Friday, December 31, 2010

Balzac, “La Maison Nucingen” (1837)


This short novella reports an overheard conversation. The author and friends are quietly sitting in a private room at a restaurant, when the room next door fills up with four loud merry makers, easily overheard through the thin walls. The four turn out to be among the most cynical and malicious dandies in Paris, characters that all appear in other Balzac works.

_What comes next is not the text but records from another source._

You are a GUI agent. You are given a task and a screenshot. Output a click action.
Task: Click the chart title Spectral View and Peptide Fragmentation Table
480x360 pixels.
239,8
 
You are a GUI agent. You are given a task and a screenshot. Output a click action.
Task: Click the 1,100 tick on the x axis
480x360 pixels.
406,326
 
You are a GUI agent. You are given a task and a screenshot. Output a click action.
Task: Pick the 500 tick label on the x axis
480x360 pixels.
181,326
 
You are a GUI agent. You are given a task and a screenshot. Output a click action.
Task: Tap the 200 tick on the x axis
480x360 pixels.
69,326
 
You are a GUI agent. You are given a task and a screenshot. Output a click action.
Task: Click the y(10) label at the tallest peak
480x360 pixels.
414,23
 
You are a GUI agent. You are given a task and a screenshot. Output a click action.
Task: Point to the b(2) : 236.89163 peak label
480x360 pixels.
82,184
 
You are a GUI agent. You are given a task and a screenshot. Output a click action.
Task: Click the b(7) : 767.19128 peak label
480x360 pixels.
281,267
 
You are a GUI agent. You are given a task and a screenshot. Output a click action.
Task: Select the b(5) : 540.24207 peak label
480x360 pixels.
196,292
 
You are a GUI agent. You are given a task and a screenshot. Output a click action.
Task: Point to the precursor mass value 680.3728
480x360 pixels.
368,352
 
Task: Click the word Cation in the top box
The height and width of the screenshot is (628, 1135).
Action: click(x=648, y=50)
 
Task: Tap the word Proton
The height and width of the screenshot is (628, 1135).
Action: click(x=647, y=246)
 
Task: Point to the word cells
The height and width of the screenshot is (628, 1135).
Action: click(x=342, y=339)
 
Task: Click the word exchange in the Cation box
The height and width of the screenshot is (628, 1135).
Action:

They speak in a racy, allusive jargon, full of semi-private jokes and calumnies about friends and foes alike. Thanks to the reproduction of their dialogues, this is much more difficult than other Balzac works to fully comprehend.

Some notes:

1. Realistic fiction is basically about sex and money: who is sleeping (or not sleeping) with whom, and how did so-and-so get (or lose) his money. In this case, the big question is about money: how did Eugène de Rastignac, who we saw as penniless at the end of Père Goriot and is the most central character of the Comédie Humaine, become a wealthy man and a leader in French society?

2. As relevant today as in the time of Louis-Philippe, the answer is – through insider trading. The narrative details the machinations of the Baron de Nucigen, the Alsatian banker and husband of Delphine, who is Rastignac’s lover and the daughter of Goriot. Worse than with modern-day financial skullduggery, getting my brain around the actual machinery of 19th century French speculation is near impossible.

3. The narrative technique is very unusual. The four young dandies constantly tease, joke, and digress. The main thread, Rastignac’s fortune, gets lost constantly, so much so that the other characters keep expressing their frustration with Bixiou, the principal source of the secret in question, The rather simple story of Nucigen using Rastignac to pull off the sharp deal and rewarding him for his help is eclipsed by the story of the marriage of one of the big losers from the stock swindle.

4. Balzac, himself a serial failure in terms of financial schemes, is bitterly cynical about the unpunished criminality of the financial system:
prenez cinq mille francs dans mon secrétaire, vous allez au Bagne. Mais avec le piment d’un gain à faire habilement mis dans la gueule de mille boursiers, vous les forcez à prendre les rentes de je ne sais quelle république ou monarchie en faillite, émises … pour payer les intérêts de ces mêmes rentes : personne ne peut se plaindre. Voilà les vrais principes de l’âge d’or où nous vivons !

Take five thousand francs from my desk, you’ll go to jail. But if you cleverly feed a thousand investors with the spicy prospect of a big gain, you force them to take the bonds of some republic or monarchy or other in bankruptcy, issued … to pay off the interest on these very bonds: nobody can complain. These are the true principles of the golden age in which we live.
Add the word “derivatives”, and it sounds so 21st century.

2 comments:

  1. Hello

    Are the Balzac lines quoted above from this novella or elsewhere?

    "Take five thousand francs from my desk, you’ll go to jail. But if you cleverly feed a thousand investors with the spicy prospect of a big gain, you force them to take the bonds of some republic or monarchy or other in bankruptcy, issued … to pay off the interest on these very bonds: nobody can complain. These are the true principles of the golden age in which we live."

    Thanks.

    richard cambridge forecast group

    cambridgeforecast@post.harvard.edu

    ReplyDelete
  2. Is Nucingen clearly Jewish in this novella as well as in other Balzac works?